◆ WHAT YOU SHOULD DO
Could you reproduce, from the records below, everything from the line with "Pick the rectangle drawing tool" down to the line with "Given: Open the Finances nav tab", keeping both of those lines and changing nothing?

---

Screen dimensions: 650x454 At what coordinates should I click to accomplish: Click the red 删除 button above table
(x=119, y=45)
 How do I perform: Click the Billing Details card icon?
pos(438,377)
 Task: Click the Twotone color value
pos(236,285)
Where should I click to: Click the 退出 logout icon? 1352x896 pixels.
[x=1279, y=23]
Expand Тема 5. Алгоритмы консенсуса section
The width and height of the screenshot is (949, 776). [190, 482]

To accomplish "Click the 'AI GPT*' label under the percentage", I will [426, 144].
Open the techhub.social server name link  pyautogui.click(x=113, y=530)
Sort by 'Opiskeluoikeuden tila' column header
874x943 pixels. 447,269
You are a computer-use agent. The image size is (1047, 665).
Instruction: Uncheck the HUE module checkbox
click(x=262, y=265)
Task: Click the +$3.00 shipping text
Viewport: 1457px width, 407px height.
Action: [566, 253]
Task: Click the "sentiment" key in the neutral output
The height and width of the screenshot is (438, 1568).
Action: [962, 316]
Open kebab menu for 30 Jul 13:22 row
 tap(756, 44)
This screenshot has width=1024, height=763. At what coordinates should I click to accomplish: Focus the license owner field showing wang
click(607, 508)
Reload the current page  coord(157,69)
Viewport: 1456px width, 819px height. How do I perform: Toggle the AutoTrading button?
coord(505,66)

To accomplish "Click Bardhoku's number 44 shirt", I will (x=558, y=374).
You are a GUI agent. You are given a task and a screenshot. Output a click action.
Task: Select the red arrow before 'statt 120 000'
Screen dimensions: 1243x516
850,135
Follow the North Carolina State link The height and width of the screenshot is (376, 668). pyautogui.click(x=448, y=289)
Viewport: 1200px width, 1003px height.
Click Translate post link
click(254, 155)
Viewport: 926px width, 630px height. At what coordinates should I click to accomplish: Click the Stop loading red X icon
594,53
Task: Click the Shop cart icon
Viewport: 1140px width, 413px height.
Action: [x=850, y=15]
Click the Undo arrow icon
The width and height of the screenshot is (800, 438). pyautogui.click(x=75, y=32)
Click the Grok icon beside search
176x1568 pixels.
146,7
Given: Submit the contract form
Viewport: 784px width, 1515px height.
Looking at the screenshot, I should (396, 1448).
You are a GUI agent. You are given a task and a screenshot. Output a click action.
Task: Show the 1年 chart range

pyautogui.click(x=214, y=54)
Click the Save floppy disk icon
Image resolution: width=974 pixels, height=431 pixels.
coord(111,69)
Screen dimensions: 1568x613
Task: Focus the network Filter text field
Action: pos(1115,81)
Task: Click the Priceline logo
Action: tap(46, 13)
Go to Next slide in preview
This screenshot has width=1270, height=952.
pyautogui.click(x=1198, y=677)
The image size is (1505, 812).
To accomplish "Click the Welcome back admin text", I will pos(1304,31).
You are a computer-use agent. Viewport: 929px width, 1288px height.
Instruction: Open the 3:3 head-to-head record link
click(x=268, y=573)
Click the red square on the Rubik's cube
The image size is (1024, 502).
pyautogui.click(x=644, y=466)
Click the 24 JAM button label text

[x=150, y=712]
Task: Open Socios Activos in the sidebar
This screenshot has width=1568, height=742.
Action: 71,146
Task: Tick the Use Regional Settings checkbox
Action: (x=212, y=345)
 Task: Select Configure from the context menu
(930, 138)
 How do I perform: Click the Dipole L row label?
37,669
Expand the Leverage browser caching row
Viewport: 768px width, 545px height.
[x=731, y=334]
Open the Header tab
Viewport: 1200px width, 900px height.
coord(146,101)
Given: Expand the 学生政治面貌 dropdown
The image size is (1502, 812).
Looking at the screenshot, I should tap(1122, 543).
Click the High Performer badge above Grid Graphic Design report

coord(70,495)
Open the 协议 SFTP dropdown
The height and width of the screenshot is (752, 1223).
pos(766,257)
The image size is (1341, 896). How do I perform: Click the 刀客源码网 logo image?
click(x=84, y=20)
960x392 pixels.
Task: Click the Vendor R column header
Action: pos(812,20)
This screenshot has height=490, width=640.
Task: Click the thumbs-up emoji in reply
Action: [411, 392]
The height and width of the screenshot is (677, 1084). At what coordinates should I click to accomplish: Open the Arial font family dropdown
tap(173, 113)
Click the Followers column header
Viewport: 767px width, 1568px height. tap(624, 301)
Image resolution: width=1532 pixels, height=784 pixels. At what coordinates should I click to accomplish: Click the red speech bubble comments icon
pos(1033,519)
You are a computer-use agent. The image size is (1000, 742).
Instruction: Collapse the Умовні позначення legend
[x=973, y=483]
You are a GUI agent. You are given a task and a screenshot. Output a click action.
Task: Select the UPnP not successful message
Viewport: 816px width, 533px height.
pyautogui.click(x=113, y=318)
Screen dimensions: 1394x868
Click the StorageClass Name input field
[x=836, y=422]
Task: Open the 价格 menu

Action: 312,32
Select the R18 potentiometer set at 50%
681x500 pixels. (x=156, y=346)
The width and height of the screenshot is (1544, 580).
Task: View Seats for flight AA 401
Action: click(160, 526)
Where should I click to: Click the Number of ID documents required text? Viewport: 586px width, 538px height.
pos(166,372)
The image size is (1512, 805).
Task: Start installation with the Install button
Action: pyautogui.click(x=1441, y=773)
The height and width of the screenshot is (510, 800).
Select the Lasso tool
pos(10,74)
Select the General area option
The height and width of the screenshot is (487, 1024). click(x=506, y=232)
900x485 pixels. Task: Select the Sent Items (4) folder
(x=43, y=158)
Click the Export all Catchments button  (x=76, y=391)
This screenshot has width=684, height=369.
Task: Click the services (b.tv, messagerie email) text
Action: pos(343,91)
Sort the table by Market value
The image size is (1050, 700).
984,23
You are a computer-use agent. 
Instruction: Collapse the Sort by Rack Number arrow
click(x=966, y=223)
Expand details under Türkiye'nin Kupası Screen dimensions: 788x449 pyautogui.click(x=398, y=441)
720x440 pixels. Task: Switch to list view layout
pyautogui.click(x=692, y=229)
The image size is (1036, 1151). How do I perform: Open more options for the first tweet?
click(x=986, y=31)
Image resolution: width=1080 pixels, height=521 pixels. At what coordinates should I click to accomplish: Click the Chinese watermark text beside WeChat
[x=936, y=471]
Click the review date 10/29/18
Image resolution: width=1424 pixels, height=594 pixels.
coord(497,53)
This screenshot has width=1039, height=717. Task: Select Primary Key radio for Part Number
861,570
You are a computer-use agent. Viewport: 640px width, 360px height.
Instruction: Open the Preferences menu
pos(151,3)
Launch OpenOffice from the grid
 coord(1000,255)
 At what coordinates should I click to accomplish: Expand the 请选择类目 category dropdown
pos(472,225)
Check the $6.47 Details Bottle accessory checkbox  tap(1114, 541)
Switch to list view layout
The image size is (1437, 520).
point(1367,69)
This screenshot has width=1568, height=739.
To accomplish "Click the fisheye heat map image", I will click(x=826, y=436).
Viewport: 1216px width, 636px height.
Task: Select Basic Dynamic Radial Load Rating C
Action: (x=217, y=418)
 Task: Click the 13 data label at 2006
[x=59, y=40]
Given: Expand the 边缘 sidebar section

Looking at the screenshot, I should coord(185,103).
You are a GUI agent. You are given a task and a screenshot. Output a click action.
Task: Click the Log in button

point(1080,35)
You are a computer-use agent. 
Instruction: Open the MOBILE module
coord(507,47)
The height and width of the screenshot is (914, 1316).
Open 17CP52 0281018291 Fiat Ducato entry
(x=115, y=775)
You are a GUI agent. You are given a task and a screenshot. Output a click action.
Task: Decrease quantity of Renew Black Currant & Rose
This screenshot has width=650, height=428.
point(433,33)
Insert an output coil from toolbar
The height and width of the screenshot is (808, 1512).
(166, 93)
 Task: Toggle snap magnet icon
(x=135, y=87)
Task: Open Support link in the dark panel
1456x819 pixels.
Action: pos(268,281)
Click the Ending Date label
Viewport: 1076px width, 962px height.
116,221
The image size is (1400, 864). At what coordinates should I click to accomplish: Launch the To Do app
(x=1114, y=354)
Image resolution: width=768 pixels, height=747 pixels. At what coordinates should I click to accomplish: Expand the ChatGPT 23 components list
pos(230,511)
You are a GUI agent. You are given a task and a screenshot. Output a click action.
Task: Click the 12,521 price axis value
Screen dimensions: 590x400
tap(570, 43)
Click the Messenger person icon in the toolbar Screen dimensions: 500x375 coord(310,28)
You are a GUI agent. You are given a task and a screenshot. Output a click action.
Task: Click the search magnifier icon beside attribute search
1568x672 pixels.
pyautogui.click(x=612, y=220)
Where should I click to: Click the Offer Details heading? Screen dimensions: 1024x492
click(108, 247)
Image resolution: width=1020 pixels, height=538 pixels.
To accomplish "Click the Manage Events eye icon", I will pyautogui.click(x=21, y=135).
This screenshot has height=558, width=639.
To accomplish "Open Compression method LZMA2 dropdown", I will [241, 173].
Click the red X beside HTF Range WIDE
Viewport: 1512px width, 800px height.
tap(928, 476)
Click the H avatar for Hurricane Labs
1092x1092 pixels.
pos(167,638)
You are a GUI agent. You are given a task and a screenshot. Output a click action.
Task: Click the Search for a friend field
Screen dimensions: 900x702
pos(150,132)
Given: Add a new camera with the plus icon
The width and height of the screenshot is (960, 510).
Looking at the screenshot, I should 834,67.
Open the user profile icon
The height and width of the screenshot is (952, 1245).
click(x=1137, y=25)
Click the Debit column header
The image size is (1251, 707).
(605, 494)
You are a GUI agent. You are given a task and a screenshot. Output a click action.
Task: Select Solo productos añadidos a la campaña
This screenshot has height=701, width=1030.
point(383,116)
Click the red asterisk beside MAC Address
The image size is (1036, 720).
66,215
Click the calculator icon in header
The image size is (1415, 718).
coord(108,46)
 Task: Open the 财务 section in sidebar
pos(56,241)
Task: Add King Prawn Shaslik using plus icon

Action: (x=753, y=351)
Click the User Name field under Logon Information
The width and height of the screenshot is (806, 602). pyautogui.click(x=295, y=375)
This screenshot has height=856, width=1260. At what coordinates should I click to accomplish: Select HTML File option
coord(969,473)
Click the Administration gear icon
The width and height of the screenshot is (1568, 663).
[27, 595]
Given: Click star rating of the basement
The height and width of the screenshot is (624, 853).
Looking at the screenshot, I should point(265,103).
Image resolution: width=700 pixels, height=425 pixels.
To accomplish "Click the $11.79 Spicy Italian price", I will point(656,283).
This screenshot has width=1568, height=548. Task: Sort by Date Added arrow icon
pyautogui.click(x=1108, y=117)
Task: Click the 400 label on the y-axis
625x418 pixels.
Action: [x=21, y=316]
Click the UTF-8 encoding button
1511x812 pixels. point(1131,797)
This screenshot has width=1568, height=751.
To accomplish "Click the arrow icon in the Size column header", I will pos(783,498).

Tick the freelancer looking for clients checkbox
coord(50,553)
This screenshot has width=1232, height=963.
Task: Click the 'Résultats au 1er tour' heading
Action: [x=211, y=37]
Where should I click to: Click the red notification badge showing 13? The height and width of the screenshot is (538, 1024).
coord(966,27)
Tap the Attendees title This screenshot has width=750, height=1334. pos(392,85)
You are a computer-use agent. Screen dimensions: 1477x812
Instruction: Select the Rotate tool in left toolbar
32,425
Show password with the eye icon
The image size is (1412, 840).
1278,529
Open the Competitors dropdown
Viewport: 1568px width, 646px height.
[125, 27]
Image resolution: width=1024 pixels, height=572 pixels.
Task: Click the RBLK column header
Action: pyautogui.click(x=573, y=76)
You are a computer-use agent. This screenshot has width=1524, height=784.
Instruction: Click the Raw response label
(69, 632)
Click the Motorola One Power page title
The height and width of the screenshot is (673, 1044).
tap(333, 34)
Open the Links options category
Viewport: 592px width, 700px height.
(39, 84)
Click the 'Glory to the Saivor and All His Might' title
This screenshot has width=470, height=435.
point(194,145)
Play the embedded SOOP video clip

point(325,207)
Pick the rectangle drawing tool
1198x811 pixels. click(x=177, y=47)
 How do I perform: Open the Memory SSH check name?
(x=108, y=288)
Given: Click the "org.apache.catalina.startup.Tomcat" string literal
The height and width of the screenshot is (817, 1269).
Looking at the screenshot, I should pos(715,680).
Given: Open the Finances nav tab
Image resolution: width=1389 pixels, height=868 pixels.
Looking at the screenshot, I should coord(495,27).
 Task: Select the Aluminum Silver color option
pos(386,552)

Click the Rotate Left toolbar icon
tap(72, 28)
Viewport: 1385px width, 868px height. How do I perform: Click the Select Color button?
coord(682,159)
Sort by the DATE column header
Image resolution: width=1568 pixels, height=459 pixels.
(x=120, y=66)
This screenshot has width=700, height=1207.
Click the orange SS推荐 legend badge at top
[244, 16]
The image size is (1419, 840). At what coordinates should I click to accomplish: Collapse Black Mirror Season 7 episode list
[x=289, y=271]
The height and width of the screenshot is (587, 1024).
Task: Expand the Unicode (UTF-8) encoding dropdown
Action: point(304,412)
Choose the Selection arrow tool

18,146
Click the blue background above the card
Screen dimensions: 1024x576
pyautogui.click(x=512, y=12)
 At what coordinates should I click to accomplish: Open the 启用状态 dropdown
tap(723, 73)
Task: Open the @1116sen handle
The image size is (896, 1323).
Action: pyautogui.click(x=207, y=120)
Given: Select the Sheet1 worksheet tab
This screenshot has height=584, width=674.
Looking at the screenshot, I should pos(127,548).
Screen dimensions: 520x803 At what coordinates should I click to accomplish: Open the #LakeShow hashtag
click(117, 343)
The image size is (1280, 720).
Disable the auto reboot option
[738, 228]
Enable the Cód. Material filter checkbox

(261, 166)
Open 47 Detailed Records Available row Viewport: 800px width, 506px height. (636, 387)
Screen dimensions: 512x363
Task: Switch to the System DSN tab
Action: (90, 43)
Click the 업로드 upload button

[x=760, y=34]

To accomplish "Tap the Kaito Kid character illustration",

---

◆ EXERCISE RESPONSE
Pick the rectangle drawing tool
1198x811 pixels. click(x=177, y=47)
 How do I perform: Open the Memory SSH check name?
(x=108, y=288)
Given: Click the "org.apache.catalina.startup.Tomcat" string literal
The height and width of the screenshot is (817, 1269).
Looking at the screenshot, I should pos(715,680).
Given: Open the Finances nav tab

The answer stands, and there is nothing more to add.